Although not required, we recommend that you place grid planes, elevations planes, and grid lines using the Grids task before placing structural members.
Standard Member Systems
Member systems are logical collections of member parts that maintain the design basis and physical alignment of the member parts for analysis, design, and manufacturing. For example, in vertical cross-bracing, typically one of the vertical braces is split into two parts so that it does not interfere with the other vertical brace in the cross. The member system for that split vertical brace maintains the co-linear alignment of the two parts when you move either outside corner of the vertical brace. Another example of a member system would be a jacket leg. The leg is comprised of different parts, including cans that have different cross-section sizes, but you want the entire leg to move as a single member. Use Place Splits to split member systems into member parts.
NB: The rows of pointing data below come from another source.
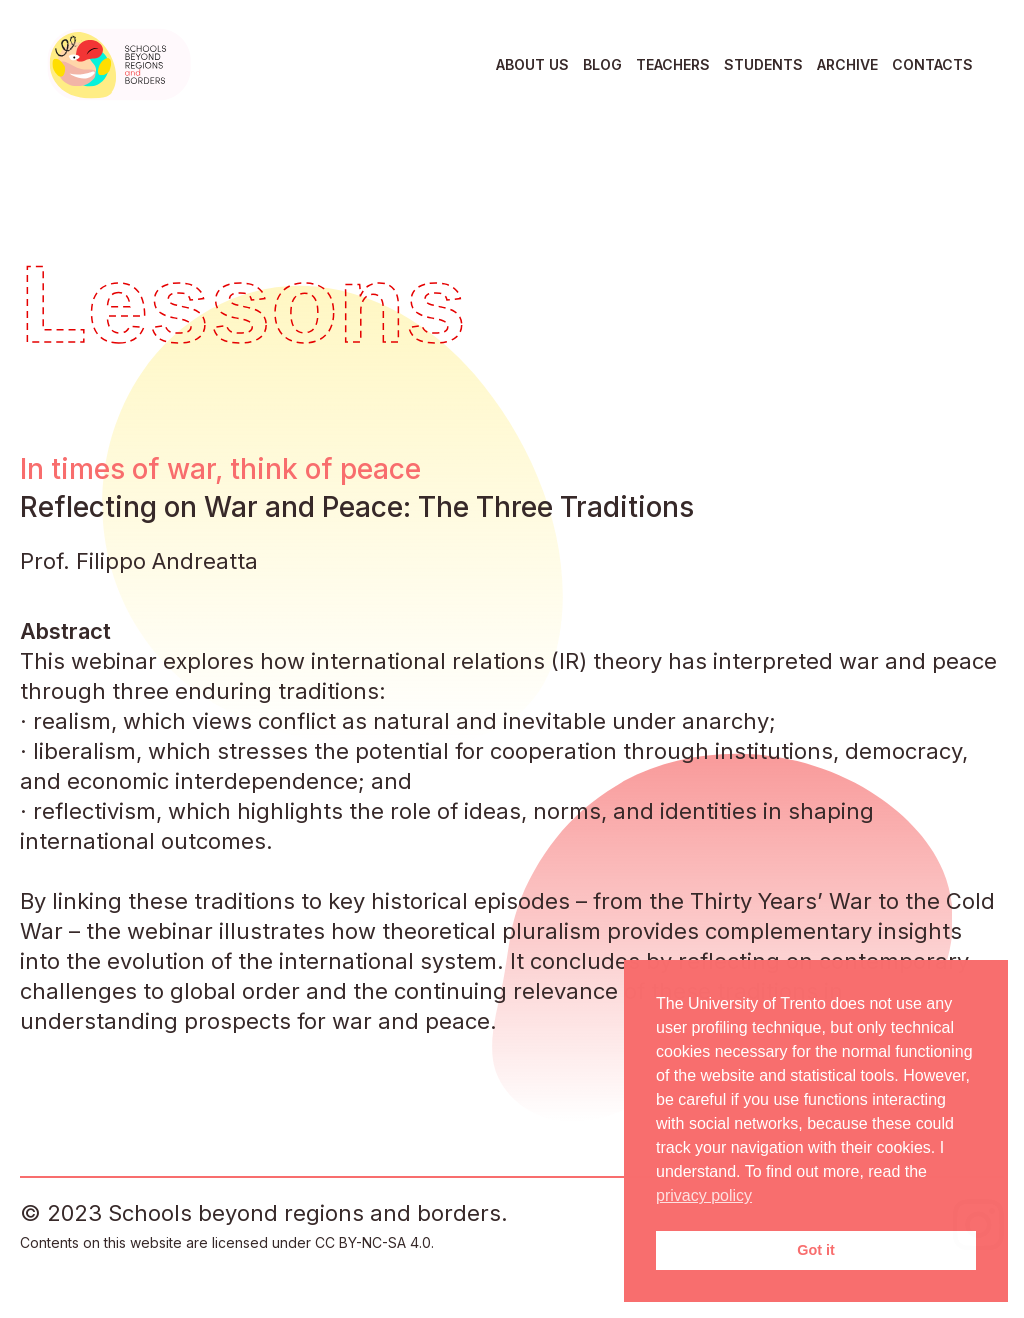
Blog (602, 64)
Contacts (932, 64)
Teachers (673, 64)
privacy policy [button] (704, 1195)
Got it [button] (816, 1250)
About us (532, 64)
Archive (847, 64)
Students (763, 64)
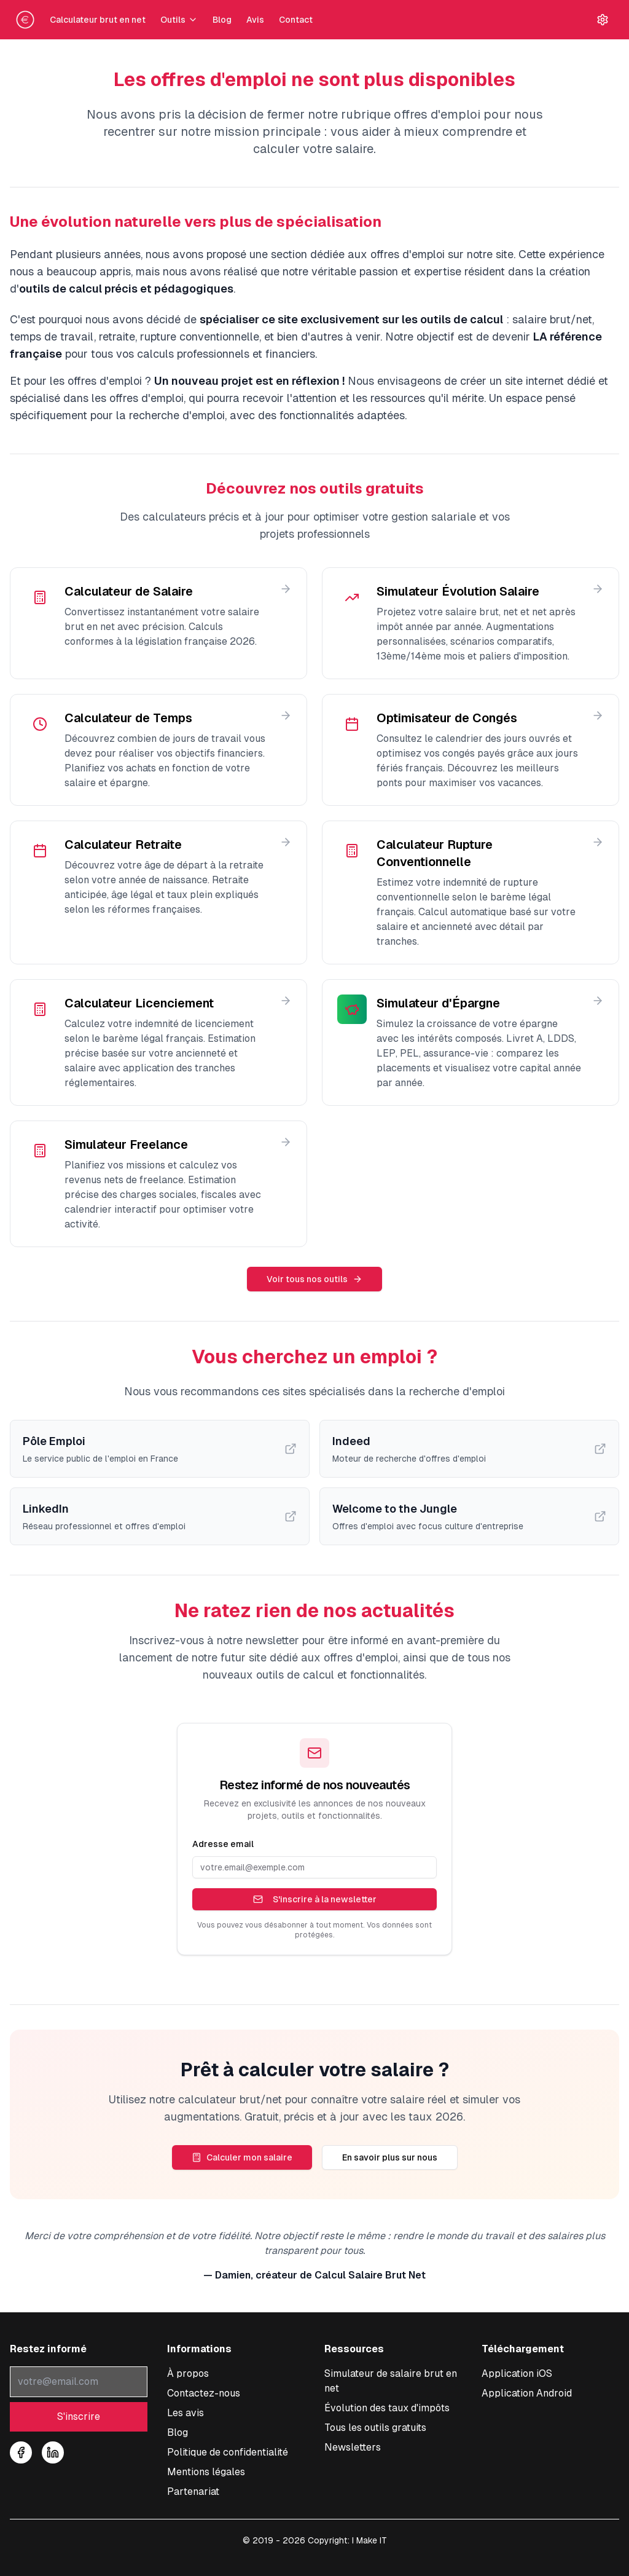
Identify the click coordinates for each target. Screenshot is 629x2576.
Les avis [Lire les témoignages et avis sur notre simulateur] (185, 2413)
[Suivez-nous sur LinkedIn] (53, 2452)
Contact (296, 20)
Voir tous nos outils (314, 1279)
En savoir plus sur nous (389, 2157)
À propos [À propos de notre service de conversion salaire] (188, 2373)
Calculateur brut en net (98, 20)
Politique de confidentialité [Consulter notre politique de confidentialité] (227, 2452)
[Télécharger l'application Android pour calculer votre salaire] (527, 2393)
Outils (179, 20)
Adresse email (223, 1844)
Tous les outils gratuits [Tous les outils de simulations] (375, 2427)
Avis (255, 20)
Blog (222, 20)
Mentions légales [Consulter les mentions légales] (206, 2472)
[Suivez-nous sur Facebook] (21, 2452)
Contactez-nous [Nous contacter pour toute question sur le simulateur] (203, 2393)
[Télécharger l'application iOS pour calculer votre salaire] (517, 2373)
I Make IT (369, 2540)
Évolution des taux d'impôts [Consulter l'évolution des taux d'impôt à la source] (387, 2408)
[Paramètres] (603, 20)
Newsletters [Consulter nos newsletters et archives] (352, 2447)
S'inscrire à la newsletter (315, 1899)
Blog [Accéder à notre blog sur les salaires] (177, 2432)
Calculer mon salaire (242, 2157)
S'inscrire (78, 2416)
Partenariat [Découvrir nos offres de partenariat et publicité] (193, 2491)
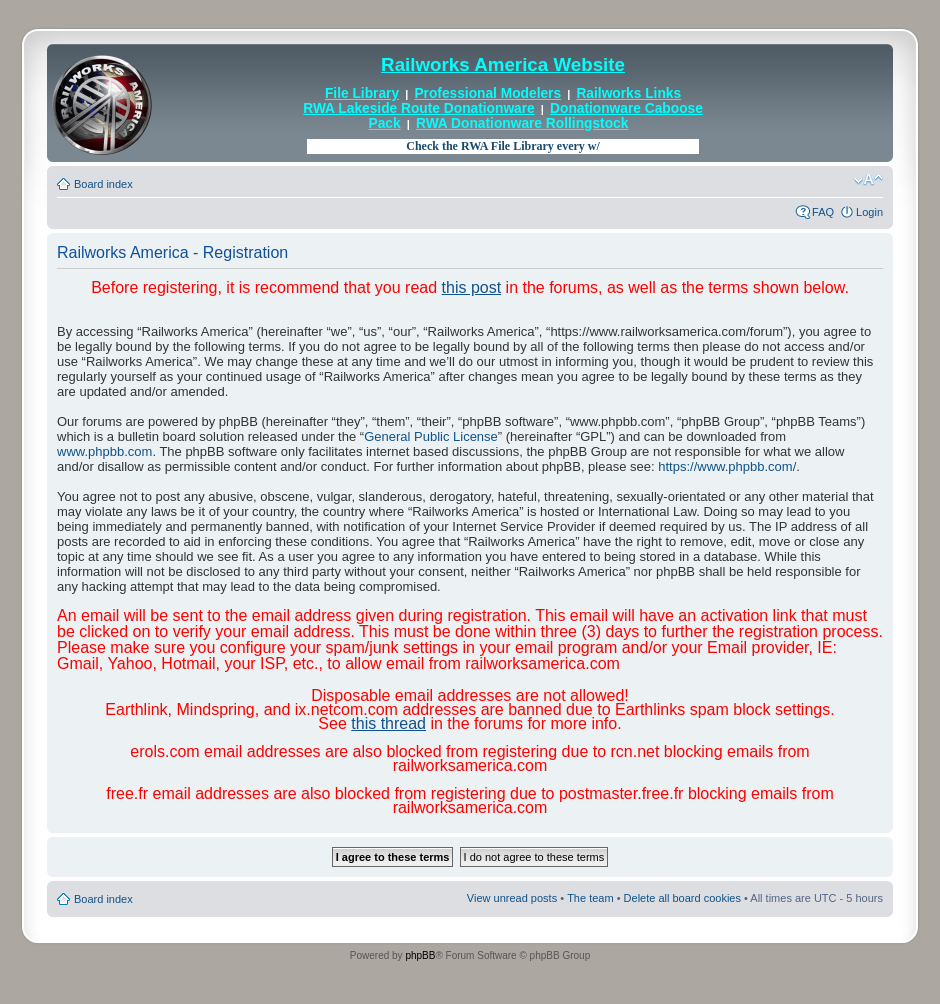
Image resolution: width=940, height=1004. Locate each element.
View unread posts (512, 898)
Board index (103, 184)
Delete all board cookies (682, 898)
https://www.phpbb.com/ (727, 466)
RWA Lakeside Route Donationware (419, 108)
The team (590, 898)
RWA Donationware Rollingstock (522, 123)
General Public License (431, 436)
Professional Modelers (487, 93)
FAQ (823, 212)
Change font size (868, 180)
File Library (362, 93)
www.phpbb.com (104, 451)
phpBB (420, 955)
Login (869, 212)
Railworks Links (628, 93)
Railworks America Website (503, 64)
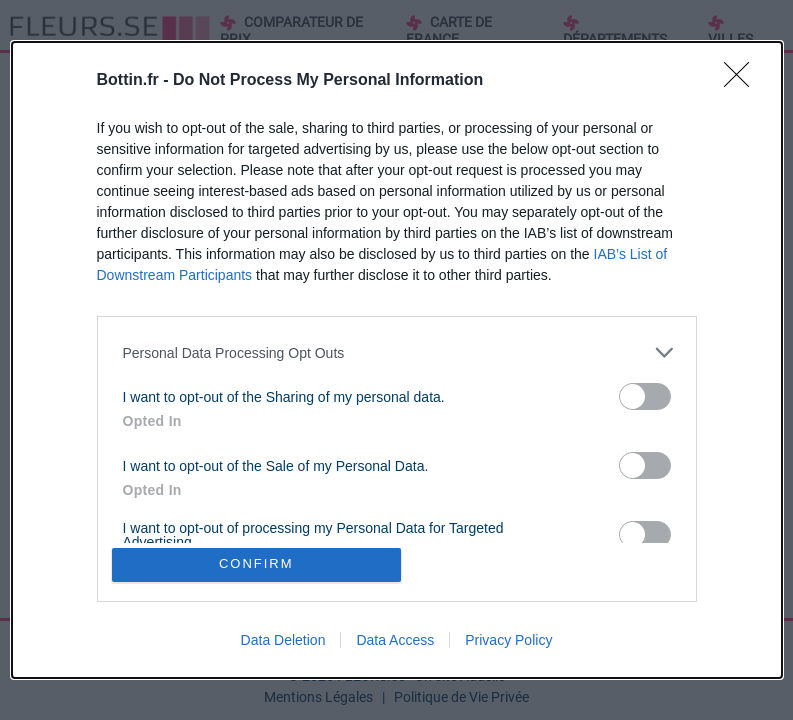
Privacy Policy (508, 642)
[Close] (743, 79)
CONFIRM (258, 564)
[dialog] (397, 360)
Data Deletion (283, 642)
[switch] (645, 394)
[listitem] (397, 350)
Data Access (395, 642)
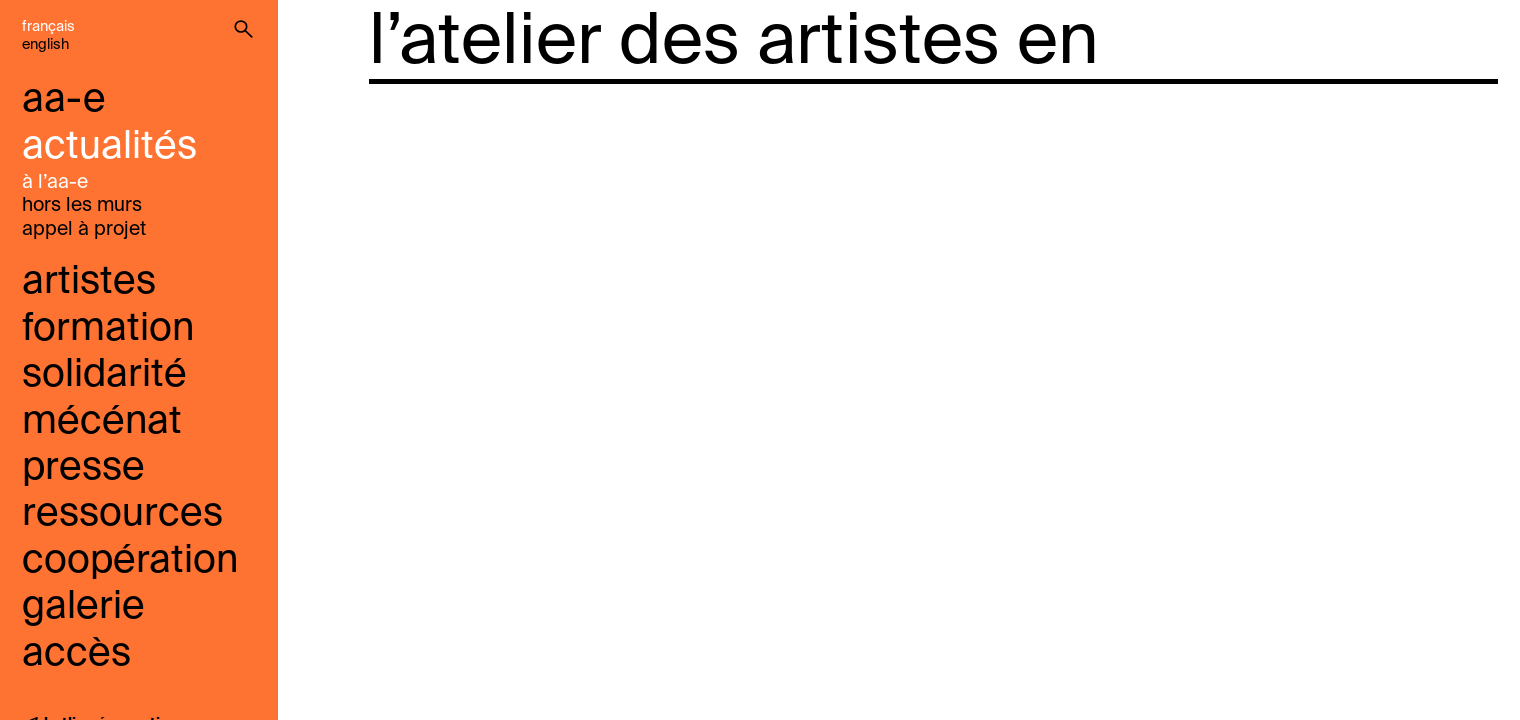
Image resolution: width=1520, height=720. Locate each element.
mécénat (102, 422)
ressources (122, 514)
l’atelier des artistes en (734, 44)
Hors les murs (82, 205)
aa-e (64, 100)
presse (83, 468)
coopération (130, 561)
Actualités (109, 147)
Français (48, 27)
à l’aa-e (55, 182)
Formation (108, 329)
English (45, 45)
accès (76, 654)
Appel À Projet (84, 229)
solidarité (104, 375)
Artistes (89, 282)
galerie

Member systems connect to other member systems using Frame Connections. For more information, see Frame Connections.
Member parts are children of a standard member system and represent the physical parts in the model. Member parts connect logically to other member parts using assembly connections. For more information, see Member Assembly Connections.
Designed members are composed of individual plates in the same fashion as a standard rolled member. For example, a designed member with a W-section has a plate for the top flange, a plate for the web, and a plate for the bottom flange. These plates behave just like all other plates in the model, which means you can detail and manufacture the plates in the Structural Detailing and Structural Manufacturing tasks. You can even edit the properties of the individual plates to adjust the plate thickness, for example, without affecting the designed member's cross-section. Because designed members are composed of plates, you can place members in the model that are prismatic, tapered, and non-prismatic. Use designed members to place tapered, can, cone, haunch, and other specialty members in your model. It is important to know that if a designed member is placed in a lapped configuration (for example, as a plate stiffener) on a plate system, no logical connections are created along the designed member’s toe trace. If needed, the logical connections must be placed manually. Sections for designed members are delivered in two section libraries: Built-Up-English and Built-Up-Metric.
Member Type Category and Type
Member categories are broader groupings of member types. For example, the software delivers a member type category called column. In the column type category are member types called column and stud. When placing a member, you have to select a member type category and a member type. You can define your own member categories and member types by editing the Structural Member Type select list in the Catalog task. Refer to the Catalog User's Guide for more information.
Member Local Coordinate System and Orientation
The software uses the following convention to determine the local coordinate system of a member. The member's local x-axis is along the member axis from member start to member end. The member's local z-axis is the strong axis of the member cross-section. The member's local y-axis is determined by the right- hand-rule using the local x- and z-axes.
When placing members, the software sets the local z-axis of the member parallel to the global Z-axis by default. However, if you rotate the member such that the local x-axis of the member becomes parallel to the global Z-axis, then the software switches the local z-axis of the member to be parallel to the positive global X-axis. When you select a member part, the software indicates the member's x- and z-axes with arrows that display at the member part start end.
Discrete or Contiguous Placement Methods
When placing members in the model, you can use either discrete placement or contiguous placement. The discrete placement method requires you to define both the start and the end points of the member, which is useful when placing columns. The contiguous placement method uses the end point of the previously placed member as the start point of the next member. This method is useful when placing multiple beams, because in most cases the end of the previous beam is where you want to start the next beam.
The Start and End commands on the ribbon are used to toggle between placement methods.